All’anima del commercio

Noi qui a scannarci su censure inesistenti, sulla parolina detta al telefono, sul minutaggio televisivo dell’Udc: e intanto della censura più pericolosa non scriviamo praticamente nulla. Ci ha provato, sabato, Gianni Barbacetto sul Fatto quotidiano: ha scritto di quando Telecom tolse la pubblicità a Panorama per via di alcuni articoli sgraditi (lo ammise anche il direttore del settimanale, Giorgio Mulè) e ha ricordato di quando Dolce & Gabbana la tolsero all’Espresso dopo alcune rivelazioni sulle loro evasioni fiscali.
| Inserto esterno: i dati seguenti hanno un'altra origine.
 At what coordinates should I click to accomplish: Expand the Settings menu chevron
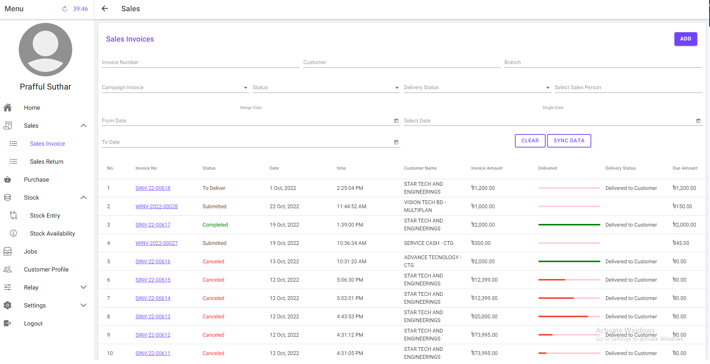pos(84,305)
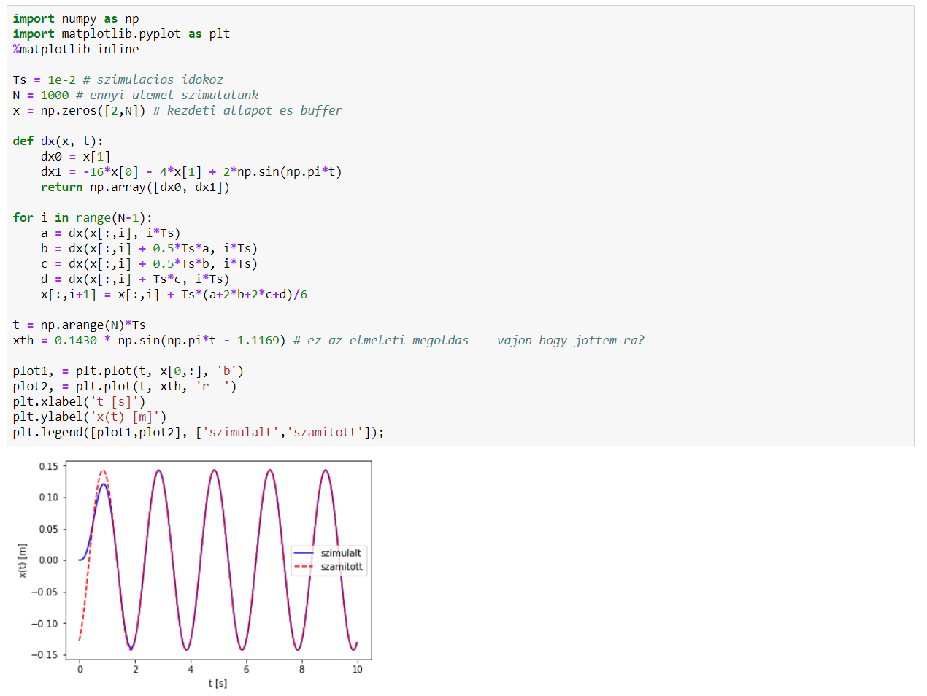The image size is (927, 696).
Task: Click the red dashed sample in legend
Action: (304, 567)
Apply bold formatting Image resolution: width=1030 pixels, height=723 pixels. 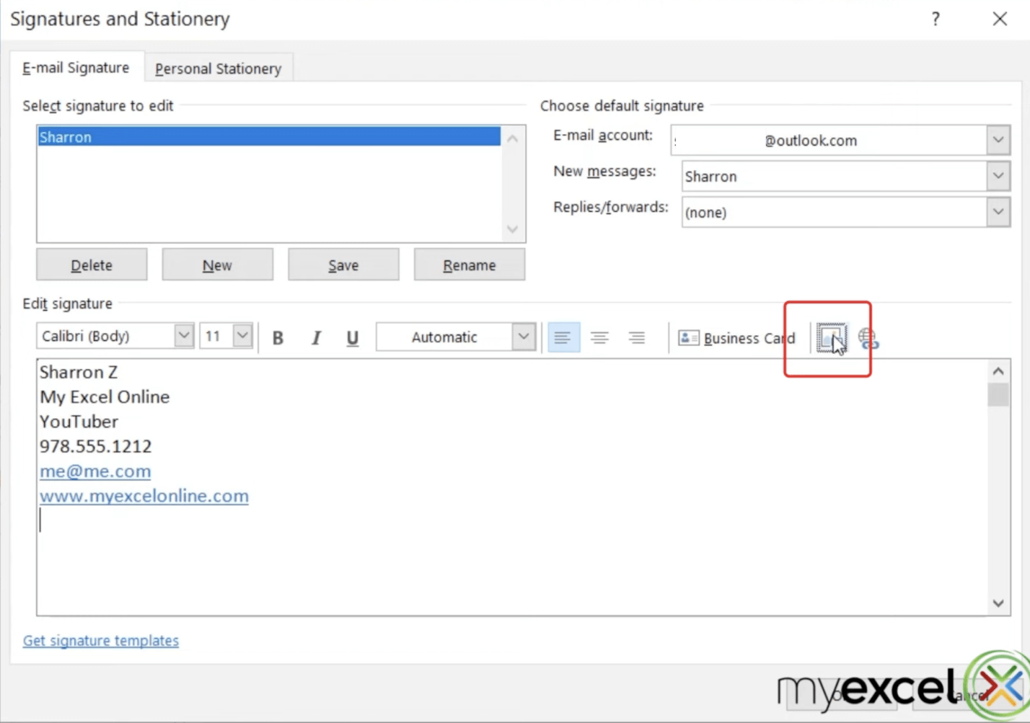pyautogui.click(x=278, y=337)
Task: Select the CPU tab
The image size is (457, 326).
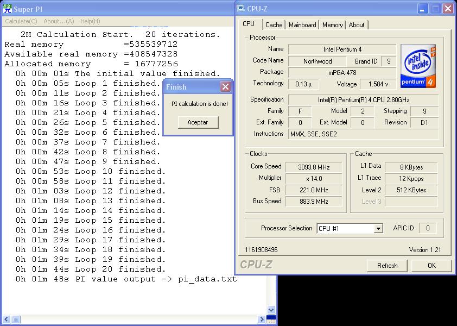Action: 249,24
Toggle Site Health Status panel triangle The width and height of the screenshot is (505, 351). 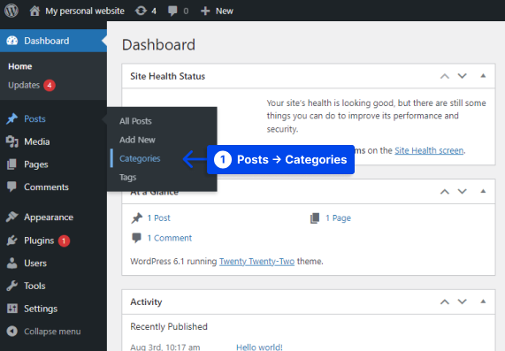(483, 76)
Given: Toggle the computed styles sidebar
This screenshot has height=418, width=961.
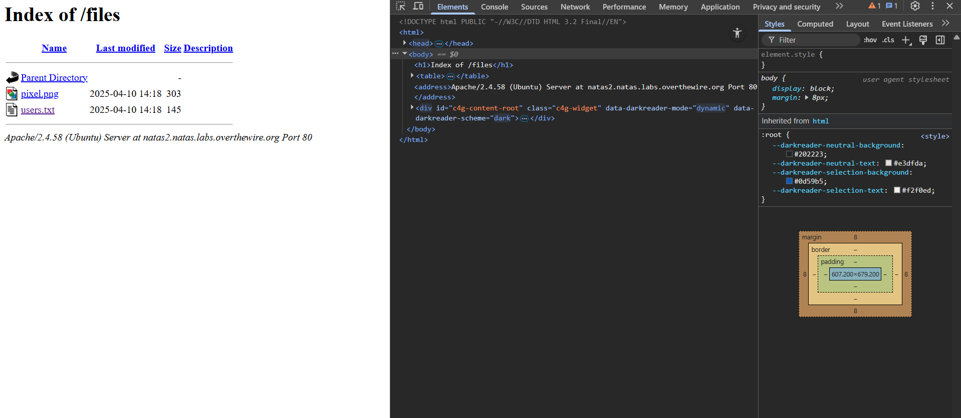Looking at the screenshot, I should pyautogui.click(x=940, y=40).
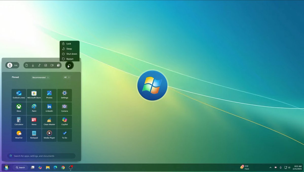Open the Music quick-access icon
The height and width of the screenshot is (172, 304).
coord(39,65)
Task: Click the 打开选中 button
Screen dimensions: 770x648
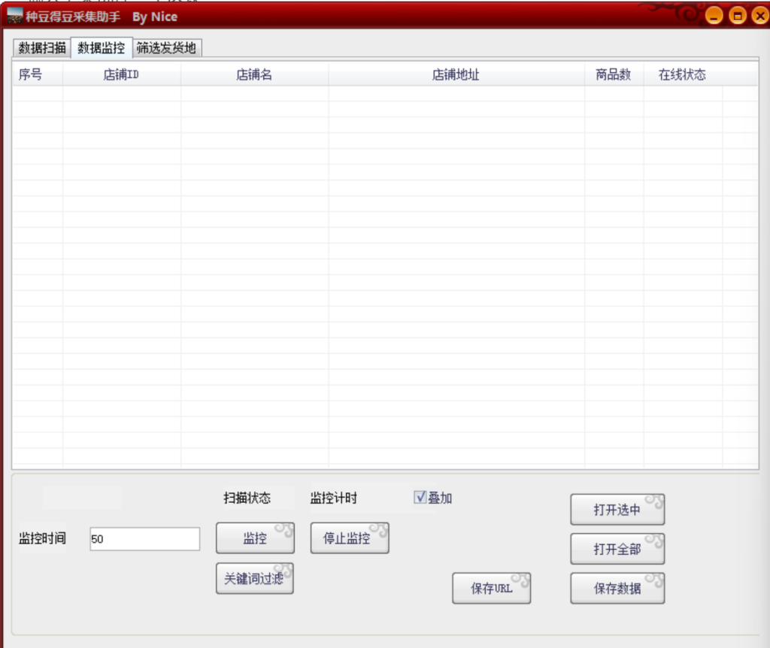Action: (617, 509)
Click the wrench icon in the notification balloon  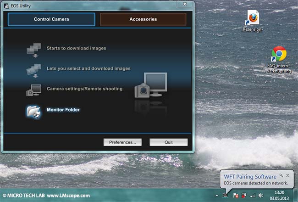point(281,175)
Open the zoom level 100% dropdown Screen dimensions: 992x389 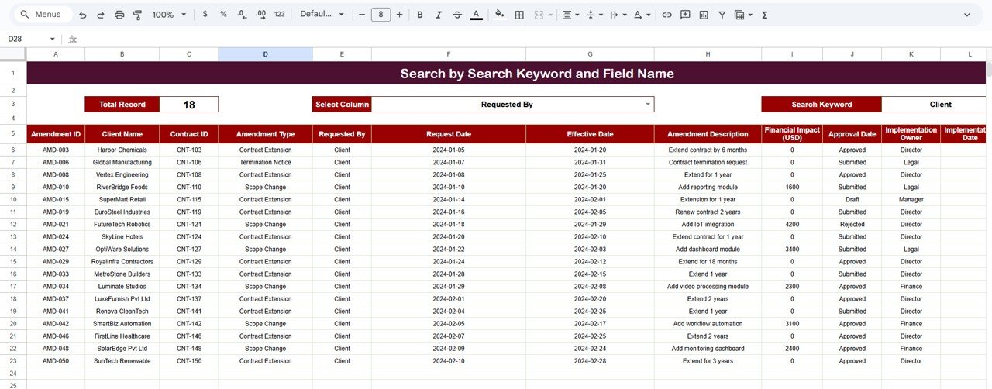click(x=169, y=15)
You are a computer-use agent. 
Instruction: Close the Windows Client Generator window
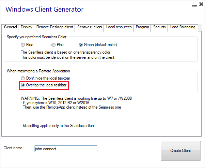[x=201, y=4]
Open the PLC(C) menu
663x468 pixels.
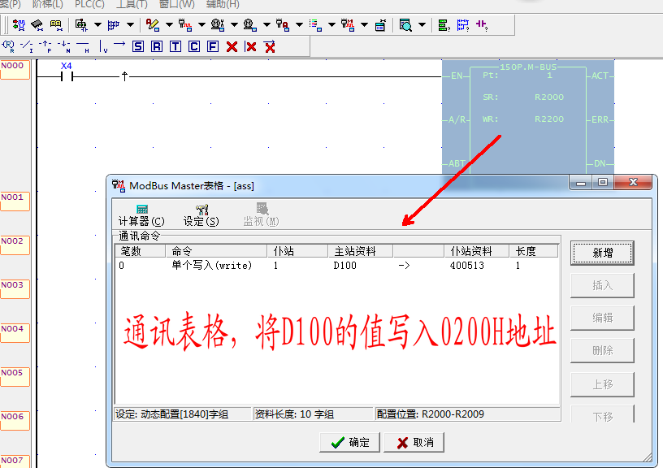coord(89,4)
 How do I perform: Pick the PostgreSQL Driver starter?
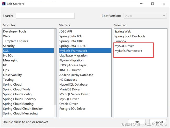tap(72, 109)
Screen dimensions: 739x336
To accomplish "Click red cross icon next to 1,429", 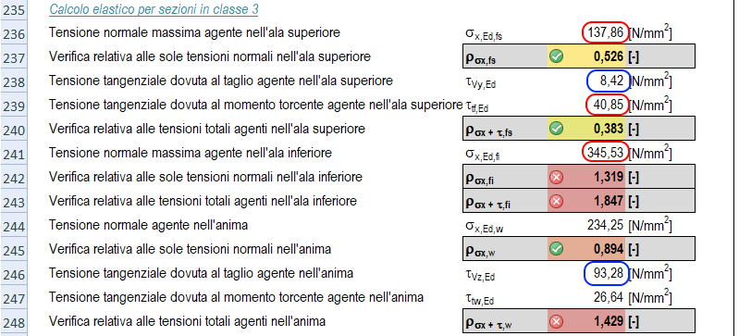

Roberto D’Agostino, invece, ha raccontato che Luigi Abete fece ogni cosa per non rinnovargli il contratto pubblicitario con la concessionaria del Gruppo Sole 24 ore. Ma un elenco sarebbe lungo e pericoloso, anche perché stiamo parlando dell’anima del commercio editoriale, altro che Bella ciao. Presi dalle importanti disamine di Loris Mazzetti, non ci stiamo accorgendo che la politica conta sempre meno a discapito di centri di potere lobbistici e industriali e multinazionali. Che ci vuole, oggi, a scrivere contro Berlusconi o Bersani? Provate a farlo contro uno stilista, contro un gruppo farmaceutico o telefonico, contro un raviolo, contro qualsiasi deficiente che inondi il tuo giornale di inserzioni. L’acqua minerale contiene arsenico? Tizio produce scarpe sfruttando i reclusi cinesi? Il raviolo fa schifo? Dettagli, in confronto alla decrittazione delle encicliche di Napolitano.